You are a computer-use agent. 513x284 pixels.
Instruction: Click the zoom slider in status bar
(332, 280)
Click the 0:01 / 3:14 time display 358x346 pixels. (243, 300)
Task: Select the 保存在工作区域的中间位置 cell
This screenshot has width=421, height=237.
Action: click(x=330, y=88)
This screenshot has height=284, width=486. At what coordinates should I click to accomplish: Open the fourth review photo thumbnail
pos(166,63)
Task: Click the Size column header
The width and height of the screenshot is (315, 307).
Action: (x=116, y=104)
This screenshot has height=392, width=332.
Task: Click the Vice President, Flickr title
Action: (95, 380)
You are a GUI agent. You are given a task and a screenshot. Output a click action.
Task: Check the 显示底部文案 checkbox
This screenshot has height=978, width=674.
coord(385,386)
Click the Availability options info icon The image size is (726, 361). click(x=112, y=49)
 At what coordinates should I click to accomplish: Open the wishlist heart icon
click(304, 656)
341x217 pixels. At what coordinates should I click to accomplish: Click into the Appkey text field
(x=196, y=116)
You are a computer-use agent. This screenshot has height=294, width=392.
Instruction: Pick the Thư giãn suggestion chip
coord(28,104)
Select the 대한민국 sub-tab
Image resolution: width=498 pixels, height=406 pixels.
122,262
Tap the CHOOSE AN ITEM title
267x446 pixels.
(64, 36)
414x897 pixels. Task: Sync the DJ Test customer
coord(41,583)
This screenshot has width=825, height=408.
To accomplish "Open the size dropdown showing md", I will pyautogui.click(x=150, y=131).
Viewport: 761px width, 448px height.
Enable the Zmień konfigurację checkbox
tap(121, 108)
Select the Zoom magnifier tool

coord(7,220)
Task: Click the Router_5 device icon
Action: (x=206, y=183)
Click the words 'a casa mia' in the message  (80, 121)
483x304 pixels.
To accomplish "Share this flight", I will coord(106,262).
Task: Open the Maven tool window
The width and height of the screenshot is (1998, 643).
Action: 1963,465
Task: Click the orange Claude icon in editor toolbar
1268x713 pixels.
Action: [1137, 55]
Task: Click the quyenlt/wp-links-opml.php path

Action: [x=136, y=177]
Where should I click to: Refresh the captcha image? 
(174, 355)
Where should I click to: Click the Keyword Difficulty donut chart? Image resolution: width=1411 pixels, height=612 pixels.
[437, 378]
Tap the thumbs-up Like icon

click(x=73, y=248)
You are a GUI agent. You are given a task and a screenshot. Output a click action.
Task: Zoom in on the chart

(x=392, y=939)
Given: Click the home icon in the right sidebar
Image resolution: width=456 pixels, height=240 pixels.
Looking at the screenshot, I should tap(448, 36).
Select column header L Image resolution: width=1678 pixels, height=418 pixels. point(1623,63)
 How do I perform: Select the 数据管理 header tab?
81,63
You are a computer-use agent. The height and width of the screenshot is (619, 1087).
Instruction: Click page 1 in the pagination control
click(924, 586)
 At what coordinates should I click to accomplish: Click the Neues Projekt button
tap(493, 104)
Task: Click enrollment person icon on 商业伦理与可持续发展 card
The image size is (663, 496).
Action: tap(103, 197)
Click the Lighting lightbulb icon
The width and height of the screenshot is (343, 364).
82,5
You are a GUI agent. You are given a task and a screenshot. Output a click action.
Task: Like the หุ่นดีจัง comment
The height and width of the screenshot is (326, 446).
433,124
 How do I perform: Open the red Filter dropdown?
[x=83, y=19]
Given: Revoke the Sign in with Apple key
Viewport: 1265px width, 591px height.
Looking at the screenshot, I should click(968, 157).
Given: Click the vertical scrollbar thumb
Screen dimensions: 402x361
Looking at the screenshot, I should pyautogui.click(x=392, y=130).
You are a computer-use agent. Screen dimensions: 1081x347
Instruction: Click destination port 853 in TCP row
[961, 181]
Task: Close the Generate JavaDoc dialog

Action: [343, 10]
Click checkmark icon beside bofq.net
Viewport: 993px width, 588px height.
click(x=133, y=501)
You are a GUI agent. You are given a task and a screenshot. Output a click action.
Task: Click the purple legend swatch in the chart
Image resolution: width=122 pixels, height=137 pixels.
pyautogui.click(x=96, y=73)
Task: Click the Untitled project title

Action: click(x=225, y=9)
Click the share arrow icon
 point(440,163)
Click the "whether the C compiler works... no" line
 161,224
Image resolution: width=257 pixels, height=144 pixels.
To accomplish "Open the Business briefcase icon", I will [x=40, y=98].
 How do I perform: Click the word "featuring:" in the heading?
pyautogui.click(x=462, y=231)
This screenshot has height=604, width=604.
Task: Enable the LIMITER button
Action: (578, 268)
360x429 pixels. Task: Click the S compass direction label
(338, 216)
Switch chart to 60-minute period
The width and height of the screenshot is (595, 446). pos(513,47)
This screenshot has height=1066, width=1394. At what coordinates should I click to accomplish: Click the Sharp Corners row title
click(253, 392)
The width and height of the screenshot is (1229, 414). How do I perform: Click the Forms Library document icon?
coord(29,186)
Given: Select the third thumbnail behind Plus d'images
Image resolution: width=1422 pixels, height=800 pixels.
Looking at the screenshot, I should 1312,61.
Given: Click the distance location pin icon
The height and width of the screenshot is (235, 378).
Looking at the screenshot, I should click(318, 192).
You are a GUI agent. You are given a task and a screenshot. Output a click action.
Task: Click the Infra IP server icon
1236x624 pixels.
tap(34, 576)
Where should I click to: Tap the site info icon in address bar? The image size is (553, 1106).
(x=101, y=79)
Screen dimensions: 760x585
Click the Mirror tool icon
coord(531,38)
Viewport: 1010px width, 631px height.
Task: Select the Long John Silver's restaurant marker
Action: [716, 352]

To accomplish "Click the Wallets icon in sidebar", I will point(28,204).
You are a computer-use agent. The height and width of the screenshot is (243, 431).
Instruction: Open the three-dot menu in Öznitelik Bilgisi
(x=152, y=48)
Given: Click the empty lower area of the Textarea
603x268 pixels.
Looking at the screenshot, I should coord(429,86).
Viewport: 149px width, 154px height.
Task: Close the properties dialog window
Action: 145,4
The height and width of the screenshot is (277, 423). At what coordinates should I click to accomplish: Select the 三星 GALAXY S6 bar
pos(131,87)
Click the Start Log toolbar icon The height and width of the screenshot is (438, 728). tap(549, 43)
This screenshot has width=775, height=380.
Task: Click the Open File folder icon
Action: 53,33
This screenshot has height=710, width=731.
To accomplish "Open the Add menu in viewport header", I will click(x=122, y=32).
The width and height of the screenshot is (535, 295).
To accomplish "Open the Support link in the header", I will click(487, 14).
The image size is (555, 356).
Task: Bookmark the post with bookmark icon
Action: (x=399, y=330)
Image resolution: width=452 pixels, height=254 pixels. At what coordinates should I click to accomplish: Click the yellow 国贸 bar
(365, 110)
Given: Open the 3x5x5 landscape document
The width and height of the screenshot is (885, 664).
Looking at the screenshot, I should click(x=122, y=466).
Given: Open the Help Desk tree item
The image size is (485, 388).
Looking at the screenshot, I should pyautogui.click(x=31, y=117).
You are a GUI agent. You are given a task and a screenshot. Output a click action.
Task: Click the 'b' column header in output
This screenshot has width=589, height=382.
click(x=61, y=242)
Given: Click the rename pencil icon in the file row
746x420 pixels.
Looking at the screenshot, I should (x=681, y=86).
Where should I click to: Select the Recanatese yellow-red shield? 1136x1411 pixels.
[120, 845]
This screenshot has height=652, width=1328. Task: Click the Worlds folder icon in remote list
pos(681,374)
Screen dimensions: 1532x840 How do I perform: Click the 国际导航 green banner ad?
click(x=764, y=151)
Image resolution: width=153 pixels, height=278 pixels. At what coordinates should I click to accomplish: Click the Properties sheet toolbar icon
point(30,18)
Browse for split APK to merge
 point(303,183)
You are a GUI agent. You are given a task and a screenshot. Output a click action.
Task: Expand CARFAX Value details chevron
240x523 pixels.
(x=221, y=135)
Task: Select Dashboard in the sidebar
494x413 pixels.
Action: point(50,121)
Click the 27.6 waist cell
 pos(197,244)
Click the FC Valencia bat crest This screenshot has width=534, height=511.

○ ○ ○

Instructions to follow ▸ Look in the material above for the line with "Screen dimensions: 760x585" and the line with "Given: Click the empty", and transcribe exactly those lines and all lines between them, nothing more.

Response ▸
Screen dimensions: 760x585
Click the Mirror tool icon
coord(531,38)
Viewport: 1010px width, 631px height.
Task: Select the Long John Silver's restaurant marker
Action: [716, 352]

To accomplish "Click the Wallets icon in sidebar", I will point(28,204).
You are a computer-use agent. The height and width of the screenshot is (243, 431).
Instruction: Open the three-dot menu in Öznitelik Bilgisi
(x=152, y=48)
Given: Click the empty lower area of the Textarea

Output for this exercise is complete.